Geplant ist nach dem Entwurf unter anderem, die Rückführung bei Krankheit der Flüchtlinge zu erleichtern. So sollen auch lebensbedrohlich erkrankte Personen abgeschoben werden, wenn die Krankheit schon vor der Einreise bestand oder eine medizinische Versorgung im Herkunftsland theoretisch möglich ist, ohne, dass dies im Einzellfall geprüft werden müsse. Zudem sollen die Anforderungen an Form, Inhalt und Vorlage von ärztlichen Attesten, die eine Abschiebung verhindern können, verschärft werden.
"Schon bisher ist es schwierig, die vom Bundesverwaltungsgericht aufgestellten formalen Vorgaben an die ärztlichen Atteste zu erreichen", sagt Juliane Scheer, Rechtsanwältin in München und eine der Unterzeichnerinnen des Brandbriefes. Durch die Neuregelung werde die schwere gesundheitsliche Schädigung von Menschen in Kauf genommen, heißt es in dem gemeinsamen Brandbrief der Anwälte. "Es wäre ein massiver Eingriff in die Abschiebeverbote nach § 60 Abs. 5 und Abs. 7 S.1 Aufenthaltsgesetz, wenn diese Pläne umgesetzt würden." Nach ständiger Rechtsprechung des Bundesverwaltungsgerichtes stelle "eine Abschiebung einen Eingriff in das Grundrecht auf Leben und körperliche Unversehrtheit dar, wenn der Betroffene etwa aus gesundheitlichen Gründen im Heimatland mit der Gefahr einer erheblichen alsbaldigen Verschlechterung seines Zustandes rechnen muss, etwa weil er dort medizinische Versorgung nicht bekommen kann", sagt die Anwältin.
Die Pläne, lebensbedrohlich erkrankte Personen abzuschieben, wenn die Krankheit schon vor der Einreise bestand oder eine medizinische Versorgung im Herkunftsland theoretisch möglich ist, sieht sie mit Schrecken. "Ob der Zugang zu medizinischer Versorgung tatsächlich möglich ist, wird nicht mehr geprüft", so Scheer.

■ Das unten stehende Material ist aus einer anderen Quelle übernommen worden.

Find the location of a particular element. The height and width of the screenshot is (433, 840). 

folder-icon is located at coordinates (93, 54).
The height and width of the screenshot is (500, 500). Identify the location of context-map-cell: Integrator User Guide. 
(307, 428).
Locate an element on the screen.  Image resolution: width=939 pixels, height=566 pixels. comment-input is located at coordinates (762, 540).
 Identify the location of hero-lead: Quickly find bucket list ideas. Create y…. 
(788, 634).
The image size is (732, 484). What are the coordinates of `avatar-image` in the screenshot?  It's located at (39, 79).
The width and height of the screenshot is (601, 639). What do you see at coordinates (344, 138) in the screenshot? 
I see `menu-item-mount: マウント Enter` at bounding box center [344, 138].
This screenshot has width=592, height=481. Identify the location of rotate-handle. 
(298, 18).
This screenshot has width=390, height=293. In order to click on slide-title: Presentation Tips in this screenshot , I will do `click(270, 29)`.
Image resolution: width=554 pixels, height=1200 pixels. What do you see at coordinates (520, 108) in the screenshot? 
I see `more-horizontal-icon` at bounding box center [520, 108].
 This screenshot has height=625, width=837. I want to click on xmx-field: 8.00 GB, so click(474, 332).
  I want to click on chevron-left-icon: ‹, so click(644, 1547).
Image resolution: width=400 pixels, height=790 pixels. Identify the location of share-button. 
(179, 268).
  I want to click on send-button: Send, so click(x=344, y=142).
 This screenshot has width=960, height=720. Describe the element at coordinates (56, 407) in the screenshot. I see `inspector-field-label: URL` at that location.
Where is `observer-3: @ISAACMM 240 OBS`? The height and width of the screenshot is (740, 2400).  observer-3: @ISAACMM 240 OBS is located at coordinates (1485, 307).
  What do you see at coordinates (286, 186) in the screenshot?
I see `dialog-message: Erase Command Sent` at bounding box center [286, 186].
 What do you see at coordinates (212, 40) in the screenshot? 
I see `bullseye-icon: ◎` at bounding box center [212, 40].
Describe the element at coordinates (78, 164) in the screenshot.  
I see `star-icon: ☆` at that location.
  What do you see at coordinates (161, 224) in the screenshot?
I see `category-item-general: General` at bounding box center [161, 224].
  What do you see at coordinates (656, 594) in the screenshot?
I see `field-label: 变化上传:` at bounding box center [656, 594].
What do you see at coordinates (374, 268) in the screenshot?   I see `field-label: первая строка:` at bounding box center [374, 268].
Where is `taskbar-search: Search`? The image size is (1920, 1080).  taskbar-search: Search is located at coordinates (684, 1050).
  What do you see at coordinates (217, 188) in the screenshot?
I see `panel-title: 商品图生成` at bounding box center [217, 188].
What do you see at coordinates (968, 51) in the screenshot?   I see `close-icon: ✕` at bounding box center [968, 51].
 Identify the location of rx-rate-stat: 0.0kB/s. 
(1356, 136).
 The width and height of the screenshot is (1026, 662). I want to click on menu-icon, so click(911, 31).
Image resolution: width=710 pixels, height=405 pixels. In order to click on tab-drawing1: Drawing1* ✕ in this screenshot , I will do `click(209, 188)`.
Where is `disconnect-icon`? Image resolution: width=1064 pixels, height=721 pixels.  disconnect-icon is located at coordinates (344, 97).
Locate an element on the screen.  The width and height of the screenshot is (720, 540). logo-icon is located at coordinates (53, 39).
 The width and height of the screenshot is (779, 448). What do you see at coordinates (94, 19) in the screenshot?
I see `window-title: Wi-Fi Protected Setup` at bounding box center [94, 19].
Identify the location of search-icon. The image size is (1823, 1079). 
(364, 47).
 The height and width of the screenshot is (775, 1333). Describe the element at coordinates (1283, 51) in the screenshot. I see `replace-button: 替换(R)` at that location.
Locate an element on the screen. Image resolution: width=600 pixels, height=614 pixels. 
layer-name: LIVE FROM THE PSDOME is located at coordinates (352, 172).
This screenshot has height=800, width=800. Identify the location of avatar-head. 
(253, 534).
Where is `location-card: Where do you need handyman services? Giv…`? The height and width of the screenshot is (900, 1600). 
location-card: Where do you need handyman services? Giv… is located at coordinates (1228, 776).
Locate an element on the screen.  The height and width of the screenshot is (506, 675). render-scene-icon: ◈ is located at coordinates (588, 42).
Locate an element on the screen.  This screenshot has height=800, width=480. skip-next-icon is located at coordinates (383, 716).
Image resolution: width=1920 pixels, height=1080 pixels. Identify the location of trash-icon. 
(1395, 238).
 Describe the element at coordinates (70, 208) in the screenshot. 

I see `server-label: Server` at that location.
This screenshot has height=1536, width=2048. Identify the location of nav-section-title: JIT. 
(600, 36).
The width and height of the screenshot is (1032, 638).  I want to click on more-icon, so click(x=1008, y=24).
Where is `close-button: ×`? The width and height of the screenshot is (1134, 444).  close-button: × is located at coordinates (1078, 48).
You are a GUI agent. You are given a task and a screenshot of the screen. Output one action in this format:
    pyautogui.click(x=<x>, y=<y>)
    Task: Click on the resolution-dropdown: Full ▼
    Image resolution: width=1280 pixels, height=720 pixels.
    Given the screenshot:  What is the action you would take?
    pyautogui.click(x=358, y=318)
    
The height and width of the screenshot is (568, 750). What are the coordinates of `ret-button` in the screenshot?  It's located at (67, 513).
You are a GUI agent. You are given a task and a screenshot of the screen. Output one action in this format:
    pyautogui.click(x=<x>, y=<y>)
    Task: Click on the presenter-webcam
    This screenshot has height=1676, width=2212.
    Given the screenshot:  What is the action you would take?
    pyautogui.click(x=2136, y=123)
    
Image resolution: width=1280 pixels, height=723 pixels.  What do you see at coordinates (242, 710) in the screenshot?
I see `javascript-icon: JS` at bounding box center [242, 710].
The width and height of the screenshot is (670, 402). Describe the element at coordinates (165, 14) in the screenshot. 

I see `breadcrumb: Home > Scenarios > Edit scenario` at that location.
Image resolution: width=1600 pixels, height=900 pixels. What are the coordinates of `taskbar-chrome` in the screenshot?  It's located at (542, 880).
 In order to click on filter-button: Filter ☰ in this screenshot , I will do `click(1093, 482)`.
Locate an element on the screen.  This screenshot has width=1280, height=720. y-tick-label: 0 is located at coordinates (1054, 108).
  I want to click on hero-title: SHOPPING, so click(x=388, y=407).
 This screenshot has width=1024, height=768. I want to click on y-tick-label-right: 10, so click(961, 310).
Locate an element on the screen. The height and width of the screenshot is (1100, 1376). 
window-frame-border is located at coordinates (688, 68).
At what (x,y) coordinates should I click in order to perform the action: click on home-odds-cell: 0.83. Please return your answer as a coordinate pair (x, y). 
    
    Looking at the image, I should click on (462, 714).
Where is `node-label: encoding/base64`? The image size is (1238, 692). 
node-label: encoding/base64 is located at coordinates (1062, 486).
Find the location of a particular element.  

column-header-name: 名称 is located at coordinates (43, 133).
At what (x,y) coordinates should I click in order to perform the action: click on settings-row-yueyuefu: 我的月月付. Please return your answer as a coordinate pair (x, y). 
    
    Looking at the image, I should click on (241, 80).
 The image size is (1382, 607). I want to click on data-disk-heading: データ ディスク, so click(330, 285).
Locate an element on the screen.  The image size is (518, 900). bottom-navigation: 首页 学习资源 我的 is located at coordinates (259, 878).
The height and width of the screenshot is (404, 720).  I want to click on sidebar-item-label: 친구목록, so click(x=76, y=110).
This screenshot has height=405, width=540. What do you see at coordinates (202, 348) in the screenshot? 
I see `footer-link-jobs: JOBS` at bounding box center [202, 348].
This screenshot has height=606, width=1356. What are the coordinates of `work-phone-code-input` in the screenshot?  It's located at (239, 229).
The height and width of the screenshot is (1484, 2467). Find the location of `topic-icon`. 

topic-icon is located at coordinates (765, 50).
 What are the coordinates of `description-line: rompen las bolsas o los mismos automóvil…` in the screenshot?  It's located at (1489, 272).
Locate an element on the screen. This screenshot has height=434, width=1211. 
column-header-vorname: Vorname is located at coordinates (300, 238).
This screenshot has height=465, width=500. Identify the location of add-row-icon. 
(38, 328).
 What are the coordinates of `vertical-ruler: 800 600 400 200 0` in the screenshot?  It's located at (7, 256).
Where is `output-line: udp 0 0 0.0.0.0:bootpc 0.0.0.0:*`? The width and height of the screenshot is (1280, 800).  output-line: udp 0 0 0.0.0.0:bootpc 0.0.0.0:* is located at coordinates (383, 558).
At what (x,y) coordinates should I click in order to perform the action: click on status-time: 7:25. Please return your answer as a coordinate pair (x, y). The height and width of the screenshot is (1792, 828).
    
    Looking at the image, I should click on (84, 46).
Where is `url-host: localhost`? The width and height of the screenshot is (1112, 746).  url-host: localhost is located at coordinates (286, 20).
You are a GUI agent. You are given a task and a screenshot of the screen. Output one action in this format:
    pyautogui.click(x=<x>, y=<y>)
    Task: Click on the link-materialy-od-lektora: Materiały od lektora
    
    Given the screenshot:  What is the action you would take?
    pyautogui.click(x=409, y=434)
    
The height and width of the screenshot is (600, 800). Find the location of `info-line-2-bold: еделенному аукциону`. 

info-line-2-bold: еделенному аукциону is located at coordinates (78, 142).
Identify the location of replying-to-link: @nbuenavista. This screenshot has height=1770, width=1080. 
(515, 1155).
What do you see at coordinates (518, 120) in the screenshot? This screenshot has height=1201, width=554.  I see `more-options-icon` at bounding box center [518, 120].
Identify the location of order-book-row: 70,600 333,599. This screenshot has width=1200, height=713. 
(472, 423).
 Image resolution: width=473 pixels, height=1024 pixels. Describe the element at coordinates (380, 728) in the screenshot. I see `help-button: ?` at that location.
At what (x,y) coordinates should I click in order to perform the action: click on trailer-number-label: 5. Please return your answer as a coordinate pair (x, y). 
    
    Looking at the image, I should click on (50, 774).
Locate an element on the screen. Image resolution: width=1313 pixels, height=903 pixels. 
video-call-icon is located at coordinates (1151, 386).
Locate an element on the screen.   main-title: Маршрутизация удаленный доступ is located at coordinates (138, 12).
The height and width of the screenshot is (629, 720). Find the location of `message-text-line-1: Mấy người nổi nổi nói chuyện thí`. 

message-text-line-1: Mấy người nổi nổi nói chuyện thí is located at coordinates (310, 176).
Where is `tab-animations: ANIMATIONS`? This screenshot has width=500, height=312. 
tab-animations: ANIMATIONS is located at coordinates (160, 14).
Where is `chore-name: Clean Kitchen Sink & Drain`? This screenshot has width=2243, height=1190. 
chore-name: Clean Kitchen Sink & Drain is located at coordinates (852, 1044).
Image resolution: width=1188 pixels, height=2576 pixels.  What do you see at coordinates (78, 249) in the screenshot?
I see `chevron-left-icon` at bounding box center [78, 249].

Eine Einzelfallprüfung solle entfallen.
Voßkuhle: "Asylrecht gilt für jedermann"
Schon jetzt sei feststellbar, dass die proklamierte Null-Toleranz-Politik Auswirkungen etwa auf Strafverfahren habe. "Selbst bei Bagatelldelikten entsteht inzwischen der Eindruck, dass gegen Migranten bewusst so hohe Strafen verhängt werdem, dass diese sich ausländerrechtlich auswirken. Die Verfahren werden auch seltener eingestellt als bei anderen, vergleichbaren Taten", sagt Scheer.
Die Ausweisungsvorschriften bezeichnet sie schon in ihrer jetzigen Form als sehr strikt. Wer ausgewiesen würde, aus rechtsstaatlichen Gründen aber nicht abgeschoben werden könne, erhalte den rechtliche Status der "Duldung". Damit entfiele z.B. der Anspruch auf Kindergeld und praktisch oftmals auch die Möglichkeit, etwa ein Ausbildungsverhältnis einzugehen. Wegen der Anknüpfung an den Aufenthaltsstatus im Sozialrecht sei es auch fast unmöglich, z.B. eine Drogentherapie genehmigt zu bekommen, und Geduldete hätten erhebliche Schwierigkeiten, gerade in Ballungsgebieten eine Wohnung zu finden. "Ich habe das Gefühl, das ist uferlos, ohne über die Folgen nachzudenken", so Scheer.
Andreas Voßkuhle sagte beim Forum Politik von phoenix und Deutschlandfunk, die Integration von Fremden sei Teil der Identität des Grundgesetzes, dessen Geist von Integration geprägt sei. "Man muss das Grundgesetz nicht lieben, aber man muss es respektieren", so der Präsident des Bundesverfassungsgerichts am Dienstag in Berlin.
Voßkuhle forderte aber auch, die Begriffe Asyl und Zuwanderung nicht zu vermischen. Während das Asylrecht für jedermann gelte, könne die Zuwanderung beschränkt werden. "Indem wir das vermischen, haben wir uns in der Öffentlichkeit viele Probleme geschaffen, was nicht notwendig gewesen wäre."